Pilot time-varying control behavior modeling in refractory period with aircraft failures

Modeling human pilot control behavior aims to understand and describe how humans control aircrafts and devices, to provide a foundation for the study of the dynamic characteristics of the human-vehicle system. In the presence of aircraft failures, the human pilot has a control process of the refractory period, which may cause adverse aircraft-pilot couplings, and even lead to loss-of-control events. This refractory period will make the pilot emerge with time-varying and adaptive features. This paper investigates how pilot control behavior changes to adapt to the aircraft failure situation and develops a time-varying pilot model during the refractory period. Six aviation pilots performed a human-in-the-loop simulation experiment on a ground flight simulator to simulate the failure situations for a pitch-tracking task. To characterize the pilot’s time-varying response mechanism, a time-frequency-spectrum method was used to analyze the pilot control signal.

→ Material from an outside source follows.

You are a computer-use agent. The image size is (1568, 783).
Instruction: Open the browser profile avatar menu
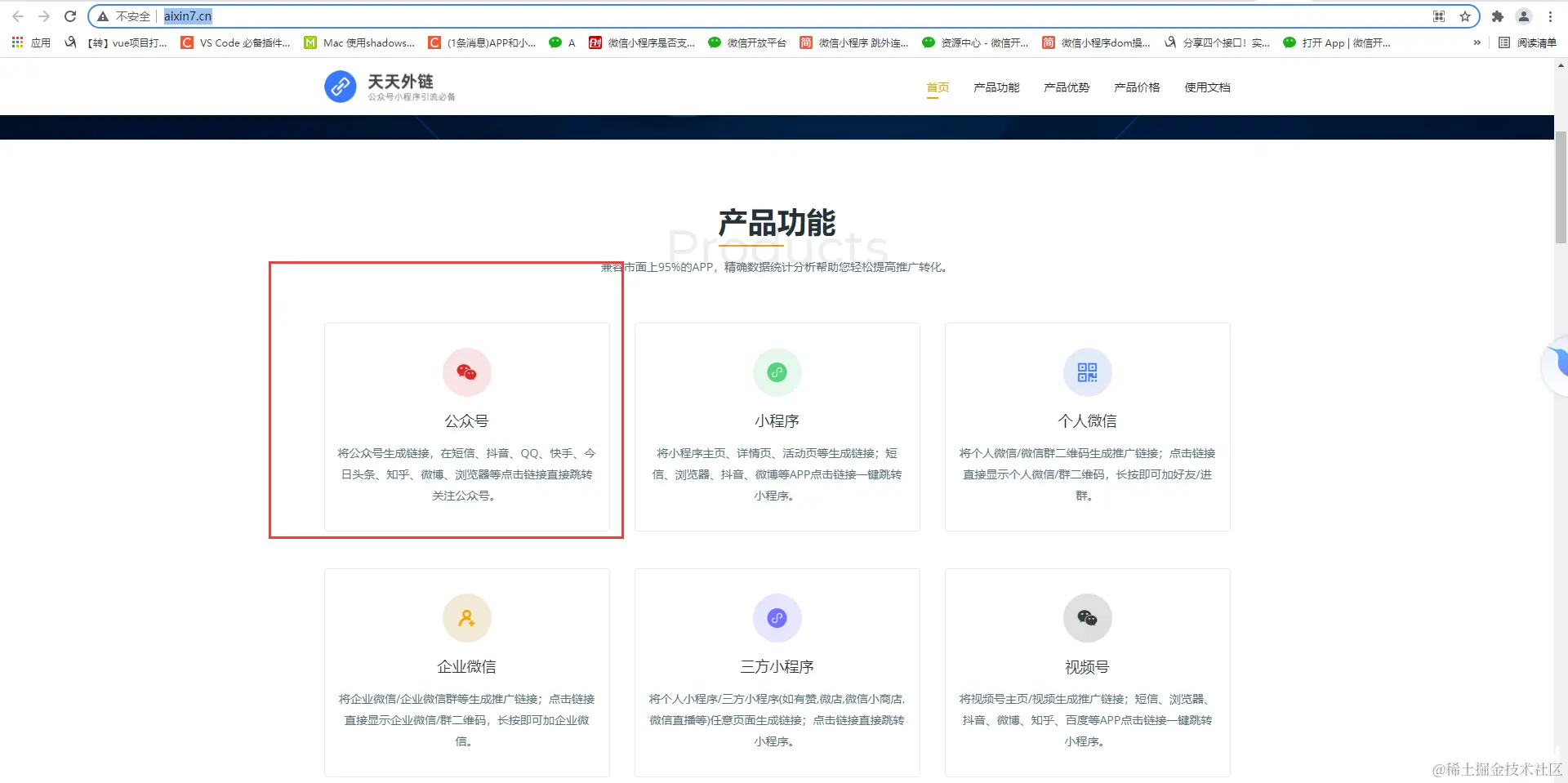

Main innovations in the proposed model can be embodied in the description of the fuzziness, time-varying, and adaptation of the pilot for the failures in the refractory period. Based on fuzzy logic theory, the pilot’s judgment and identification of failures are described. The adaptation of manual control behavior to time-varying aircraft dynamics is depicted by adaptive model theory. Time-domain and time-frequency-spectrum analysis show that the simulation results of the pilot model are consistent with the human-in-the-loop experimental results. The model simulation evaluations are within the range of the experimental evaluation, which shows the rationality of the time-varying behavior model of the human pilot in a failure refractory period. The model has practical values for guiding the pilot to deal with abnormal conditions and predicting nonlinear aircraft-pilot couplings.